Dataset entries
****************************************
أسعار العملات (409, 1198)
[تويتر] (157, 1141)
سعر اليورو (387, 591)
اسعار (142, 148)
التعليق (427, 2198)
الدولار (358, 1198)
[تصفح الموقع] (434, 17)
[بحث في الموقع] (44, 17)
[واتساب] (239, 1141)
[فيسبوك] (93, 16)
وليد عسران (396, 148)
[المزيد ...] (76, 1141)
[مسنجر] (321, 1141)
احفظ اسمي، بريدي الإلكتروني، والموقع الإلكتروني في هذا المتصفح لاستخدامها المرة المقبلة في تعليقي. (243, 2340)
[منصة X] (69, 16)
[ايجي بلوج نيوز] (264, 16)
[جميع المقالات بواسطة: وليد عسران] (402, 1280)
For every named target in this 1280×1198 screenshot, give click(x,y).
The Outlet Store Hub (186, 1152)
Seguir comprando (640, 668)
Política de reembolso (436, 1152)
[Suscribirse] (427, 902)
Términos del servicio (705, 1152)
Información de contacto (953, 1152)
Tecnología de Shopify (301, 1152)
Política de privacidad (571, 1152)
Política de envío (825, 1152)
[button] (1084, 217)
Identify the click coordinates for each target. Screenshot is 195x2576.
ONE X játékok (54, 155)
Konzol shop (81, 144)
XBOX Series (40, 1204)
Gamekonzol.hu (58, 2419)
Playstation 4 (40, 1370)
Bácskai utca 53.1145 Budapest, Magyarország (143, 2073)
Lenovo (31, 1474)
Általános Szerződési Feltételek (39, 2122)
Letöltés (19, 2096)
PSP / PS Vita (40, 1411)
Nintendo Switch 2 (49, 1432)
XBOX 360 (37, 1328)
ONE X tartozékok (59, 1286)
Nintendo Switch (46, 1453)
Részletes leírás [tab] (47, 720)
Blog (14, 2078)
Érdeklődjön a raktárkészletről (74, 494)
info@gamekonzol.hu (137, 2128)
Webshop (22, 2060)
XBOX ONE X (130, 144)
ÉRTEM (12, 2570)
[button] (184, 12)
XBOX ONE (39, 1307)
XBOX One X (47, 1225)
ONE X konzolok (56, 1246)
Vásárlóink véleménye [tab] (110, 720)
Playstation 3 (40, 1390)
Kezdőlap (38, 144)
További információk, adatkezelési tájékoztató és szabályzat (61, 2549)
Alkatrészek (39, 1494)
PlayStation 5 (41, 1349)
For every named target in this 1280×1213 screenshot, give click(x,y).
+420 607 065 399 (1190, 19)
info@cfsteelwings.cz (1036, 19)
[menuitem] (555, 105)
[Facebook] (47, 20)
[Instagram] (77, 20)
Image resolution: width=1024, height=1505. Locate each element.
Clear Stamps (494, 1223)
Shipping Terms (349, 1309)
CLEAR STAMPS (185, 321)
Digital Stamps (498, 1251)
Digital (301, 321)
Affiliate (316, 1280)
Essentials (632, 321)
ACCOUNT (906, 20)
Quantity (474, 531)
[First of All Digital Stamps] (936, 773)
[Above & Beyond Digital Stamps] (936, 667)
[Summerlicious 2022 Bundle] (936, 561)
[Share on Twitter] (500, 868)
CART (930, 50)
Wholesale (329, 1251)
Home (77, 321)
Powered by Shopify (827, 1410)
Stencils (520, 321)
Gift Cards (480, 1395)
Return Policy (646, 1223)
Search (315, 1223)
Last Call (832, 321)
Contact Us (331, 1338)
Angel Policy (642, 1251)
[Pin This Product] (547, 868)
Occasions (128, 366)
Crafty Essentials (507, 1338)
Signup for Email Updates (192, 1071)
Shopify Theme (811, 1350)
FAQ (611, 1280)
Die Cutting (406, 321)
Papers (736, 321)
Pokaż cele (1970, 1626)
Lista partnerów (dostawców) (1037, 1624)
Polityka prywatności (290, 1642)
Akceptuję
****************************************
Description of the task
All lines above between those holding "التعليق (427, 2198)" and "Vásárlóink véleménye [tab] (110, 720)", inclusive, must be set down unchanged, and no other line may be included.

Final answer
التعليق (427, 2198)
الدولار (358, 1198)
[تصفح الموقع] (434, 17)
[بحث في الموقع] (44, 17)
[واتساب] (239, 1141)
[فيسبوك] (93, 16)
وليد عسران (396, 148)
[المزيد ...] (76, 1141)
[مسنجر] (321, 1141)
احفظ اسمي، بريدي الإلكتروني، والموقع الإلكتروني في هذا المتصفح لاستخدامها المرة المقبلة في تعليقي. (243, 2340)
[منصة X] (69, 16)
[ايجي بلوج نيوز] (264, 16)
[جميع المقالات بواسطة: وليد عسران] (402, 1280)
For every named target in this 1280×1198 screenshot, give click(x,y).
The Outlet Store Hub (186, 1152)
Seguir comprando (640, 668)
Política de reembolso (436, 1152)
[Suscribirse] (427, 902)
Términos del servicio (705, 1152)
Información de contacto (953, 1152)
Tecnología de Shopify (301, 1152)
Política de privacidad (571, 1152)
Política de envío (825, 1152)
[button] (1084, 217)
Identify the click coordinates for each target. Screenshot is 195x2576.
ONE X játékok (54, 155)
Konzol shop (81, 144)
XBOX Series (40, 1204)
Gamekonzol.hu (58, 2419)
Playstation 4 (40, 1370)
Bácskai utca 53.1145 Budapest, Magyarország (143, 2073)
Lenovo (31, 1474)
Általános Szerződési Feltételek (39, 2122)
Letöltés (19, 2096)
PSP / PS Vita (40, 1411)
Nintendo Switch 2 (49, 1432)
XBOX 360 (37, 1328)
ONE X tartozékok (59, 1286)
Nintendo Switch (46, 1453)
Részletes leírás [tab] (47, 720)
Blog (14, 2078)
Érdeklődjön a raktárkészletről (74, 494)
info@gamekonzol.hu (137, 2128)
Webshop (22, 2060)
XBOX ONE X (130, 144)
ÉRTEM (12, 2570)
[button] (184, 12)
XBOX ONE (39, 1307)
XBOX One X (47, 1225)
ONE X konzolok (56, 1246)
Vásárlóink véleménye [tab] (110, 720)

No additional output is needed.